Those who are baffled by the U.S. Senate’s sudden interest in making English the national language shouldn’t be.

After all, the Senate of the United States of America has of late averted the looming Social Security train wreck, carved a path to victory in Iraq, cemented our road to eternal economic prosperity and full employment and devised a government free of corrupting influences.

Having accomplished all that, it was obviously time for the august senators to turn their attention to how people express themselves. English is obviously the first choice of a majority of the Senate, even though many politicians, including more than a few presidents, sometimes have trouble effectively expressing themselves in this language.

But, by God, the Senate was bound and determined to pass something that resembles an endorsement of English as an official language. So, last Thursday it passed a resolution that approaches that goal.

It’s a good thing Yogi Berra is alive to see this, but we wonder what the impact on the Southwest would be if this purely symbolic action were taken to it is logical conclusion. We’re sure the good citizens of Amarillo will cheerfully change the name of their Panhandle city to Yellow and reidentify the nearby Palo Duro canyon as Hard Stick. We’re equally certain that those series of popular March events in Texas now known as rodeos will not suffer attendance once they become known as competitions involving livestock.

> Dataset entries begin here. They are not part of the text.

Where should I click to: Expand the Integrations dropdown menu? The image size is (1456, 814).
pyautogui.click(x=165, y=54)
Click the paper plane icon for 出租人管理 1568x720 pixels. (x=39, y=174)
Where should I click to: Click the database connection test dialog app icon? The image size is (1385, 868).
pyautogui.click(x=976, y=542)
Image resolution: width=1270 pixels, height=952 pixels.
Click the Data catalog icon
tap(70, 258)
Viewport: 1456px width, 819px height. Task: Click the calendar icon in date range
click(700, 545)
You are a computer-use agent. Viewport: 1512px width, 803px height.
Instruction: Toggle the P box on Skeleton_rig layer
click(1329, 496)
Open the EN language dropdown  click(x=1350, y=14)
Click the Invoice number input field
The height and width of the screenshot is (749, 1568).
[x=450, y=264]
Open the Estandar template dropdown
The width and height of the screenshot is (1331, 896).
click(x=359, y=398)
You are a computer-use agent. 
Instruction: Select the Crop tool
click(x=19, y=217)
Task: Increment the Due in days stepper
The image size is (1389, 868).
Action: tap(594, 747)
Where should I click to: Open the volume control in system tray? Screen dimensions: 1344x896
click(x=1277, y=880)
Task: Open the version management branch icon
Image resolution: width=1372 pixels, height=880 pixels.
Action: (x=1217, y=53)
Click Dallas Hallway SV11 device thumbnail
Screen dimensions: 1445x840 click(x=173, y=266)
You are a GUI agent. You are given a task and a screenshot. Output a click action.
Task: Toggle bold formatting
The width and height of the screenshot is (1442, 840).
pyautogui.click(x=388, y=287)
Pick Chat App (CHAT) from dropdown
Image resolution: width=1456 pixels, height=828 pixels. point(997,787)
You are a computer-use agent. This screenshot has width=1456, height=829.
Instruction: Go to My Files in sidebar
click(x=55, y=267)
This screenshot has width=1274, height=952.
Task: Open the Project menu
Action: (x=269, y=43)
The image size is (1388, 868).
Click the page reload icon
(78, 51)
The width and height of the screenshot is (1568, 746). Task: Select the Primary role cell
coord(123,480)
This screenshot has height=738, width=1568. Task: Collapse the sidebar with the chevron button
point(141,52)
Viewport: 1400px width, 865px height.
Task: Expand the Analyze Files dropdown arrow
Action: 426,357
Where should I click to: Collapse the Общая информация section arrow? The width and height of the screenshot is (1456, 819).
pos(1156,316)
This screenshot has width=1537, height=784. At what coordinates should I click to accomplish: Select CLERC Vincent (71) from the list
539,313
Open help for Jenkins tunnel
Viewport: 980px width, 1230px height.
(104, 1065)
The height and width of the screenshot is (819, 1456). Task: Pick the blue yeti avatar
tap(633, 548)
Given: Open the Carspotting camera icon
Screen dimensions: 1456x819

Let’s start practicing a new Texas chant, “Remember the Cottonwood,” and recall a famous armed confrontation in Tombstone, Ariz., as the “Gunfight at the OK cattle pen.”

Out in California, the entertainment mecca known as The Angels will have a devil of a time living up to its new name, but then it struggled with the old one. And that famous city in the north will hereafter be St. Francis and the state capital will become Sacrament. In fact, the whole state might have to change its name, since California was named by Spaniards.

In their zeal to engage in cultural warfare, the Senators are acting just like their French counterparts, who are ever vigilant in their search for English corruption of their language, and act swiftly — and often comically — to repel the invasion of Le Burger Kings. What role models for the Senate. And what a performance last week.